Extension Wildlife & Fisheries Specialists Conferences

 

Date of this Version

June 1996

Comments

Published in W. Daniel Edge, ed. Proceedings of the 8th National Extension Wildlife and Fisheries Specialists Workshop: Educational Challenges for the 21st Century. [1996] Corvallis, Oregon: Oregon State University, 1998.

Abstract

The purpose of a Habitat Management Plan is to use the best available science, within an adaptive framework, to provide habitat for a wide variety of native forest wildlife species while profitably managing private land for wood production. This process is currently under development by Weyerhaeuser Company in Washington State. The process starts with a Watershed Analysis conducted under the forest practices laws of the state. In this analysis, technical experts of the appropriate disciplines identify the causal mechanisms behind those processes (mass wasting, surface erosion, temperature regulation, etc.) which are related to fish habitat and water quality. With knowledge of these mechanisms, and the guidance of the technicians, foresters derive prescriptions to protect these public resources in future management activities. Habitat Management Planning itself then proceeds by setting broad resource goals appropriate to private commercial forestland. Extensive assessments of vegetative characteristics, unique habitat features, and wildlife populations are then performed to provide the initial data on which the plan will be based. A Geographic Information System is an essential tool in this process, providing a means of analyzing field data and displaying current and future habitat conditions. These data are used to evaluate and improve a series of wildlife/habitat models which are initially based primarily on relations developed from the scientific literature. This process of adaptive model improvement is fundamental to the plan. Specific management plans including harvest scheduling and silvicultural prescriptions are then derived in an integrated model which simulates forest development, identifies predicted suitable habitat, and evaluates the outcome in an economic context. Through a series of such simulations a management plan is developed which meets the broad resource goals for wildlife within acceptable economic constraints. Such a process cannot be done without a sophisticated spatial analysis which accounts for wildlife home range size, areas required for minimum viable populations, and such forest management considerations as limits on harvest area size and "green-up" rules.

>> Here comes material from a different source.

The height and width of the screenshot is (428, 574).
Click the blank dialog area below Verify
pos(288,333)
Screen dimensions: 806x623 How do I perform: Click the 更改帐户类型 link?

Monitoring of the results of plan implementation is an integral part of the adaptive process, providing a measure of plan effectiveness in meeting objectives, and guiding plan improvements over time.

This process is being developed and pilot tested on a 40,000 hectare block of commercial forestland in coastal Washington State. This presentation provides an overview of the habitat management planning process, describes the technical approaches being used to evaluate and model wildlife and habitat relationships, and displays some of the field data being collected in support of model validation.